Poi è intervenuta la giustizia ordinaria...
«Che non ha gli strumenti per chiarire la verità nel mondo del calcio. Dal punto di vista penale come si possono analizzare ed eventualmente condannare questioni di calcio, torniamo alla mia premessa: c’è una sorta di indimostrabilità nella quale si impantana qualsiasi procedimento penale.Vedi le questioni sulle plusvalenze, che finiscono sempre nel nulla perché nessuno può definire con certezza il valore di un giocatore ».
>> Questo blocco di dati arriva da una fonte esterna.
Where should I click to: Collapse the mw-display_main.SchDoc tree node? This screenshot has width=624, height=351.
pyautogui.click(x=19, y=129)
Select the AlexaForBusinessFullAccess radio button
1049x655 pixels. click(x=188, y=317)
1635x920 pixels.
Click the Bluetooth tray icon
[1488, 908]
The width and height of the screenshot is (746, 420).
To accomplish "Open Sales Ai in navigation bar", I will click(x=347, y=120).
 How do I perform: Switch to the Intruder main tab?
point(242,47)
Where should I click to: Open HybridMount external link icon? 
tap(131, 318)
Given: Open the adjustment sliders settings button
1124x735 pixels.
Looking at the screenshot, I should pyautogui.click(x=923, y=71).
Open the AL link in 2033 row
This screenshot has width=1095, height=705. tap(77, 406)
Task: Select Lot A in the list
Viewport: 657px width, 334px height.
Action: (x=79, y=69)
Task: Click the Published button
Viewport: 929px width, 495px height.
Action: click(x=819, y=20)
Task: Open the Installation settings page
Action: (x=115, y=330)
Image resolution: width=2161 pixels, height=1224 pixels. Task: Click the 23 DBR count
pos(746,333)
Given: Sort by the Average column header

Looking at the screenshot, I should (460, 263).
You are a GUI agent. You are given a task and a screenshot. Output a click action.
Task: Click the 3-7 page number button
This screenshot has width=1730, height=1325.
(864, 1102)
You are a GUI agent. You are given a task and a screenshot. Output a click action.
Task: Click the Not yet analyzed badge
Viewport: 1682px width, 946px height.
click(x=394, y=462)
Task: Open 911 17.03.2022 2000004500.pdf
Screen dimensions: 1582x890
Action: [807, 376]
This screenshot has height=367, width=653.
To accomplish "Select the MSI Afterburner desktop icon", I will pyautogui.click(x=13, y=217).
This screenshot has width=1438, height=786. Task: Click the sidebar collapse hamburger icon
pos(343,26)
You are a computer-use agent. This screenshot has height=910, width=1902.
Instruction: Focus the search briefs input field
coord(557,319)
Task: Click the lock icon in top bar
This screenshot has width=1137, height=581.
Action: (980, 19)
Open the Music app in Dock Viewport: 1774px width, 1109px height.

Quindi che succederà al processo di Napoli, del quale lei ha seguito personalmente le ultime udienze?
«Non faccio pronostici, piuttosto dico che sarà difficile per il giudice mettere a fuoco il reato. Dicono: c’era una cupola che controllava il calcio attraverso gli arbitri.Bene, ma poi devono dimostrarmi con certezza quando, come e dove gli arbitri hanno chiaramente favorito la Juventus. E lì diventato tutto più difficile. Anche perché il dibattimento sta dimostrando che gli arbitri non erano esattamente un battaglione compatto al comando di Moggi».

Narducci è apparso in difficoltà nelle ultime udienze.
«Sì, ma per favore non mettiamoci a tifare per Narducci o per i legali di Moggi.Questo è un Paese dove il tifo è una malattia che contagia qualsiasi cosa: questo è un processo, dobbiamo tifare per la verità e la giustizia».

Sul fronte sportivo si parla con insistenza della revoca dello scudetto del 2006.
«Lo scudetto di cartone è il simbolo paradossale di questa vicenda. Quello scudetto non andava accettato in principio. Giusta era l’ironia di chi diceva che l’Inter si prenderebbe anche la maglia gialla del Tour se trovassero positivo al doping il vincitore. Se ora lo revocassero sarebbe comunque un segnale. Darebbero indirettamente ragione a Moggi, perché sarebbe l’ammissione che qualcosa nel 2006 non è stato fatto a regola d’arte». Il calcio italiano ha superato tanti e gravissimi scandali. Morirà mai? «Si sono estinti i dinosauri, potrebbe morire anche il calcio se non recupera l’etica».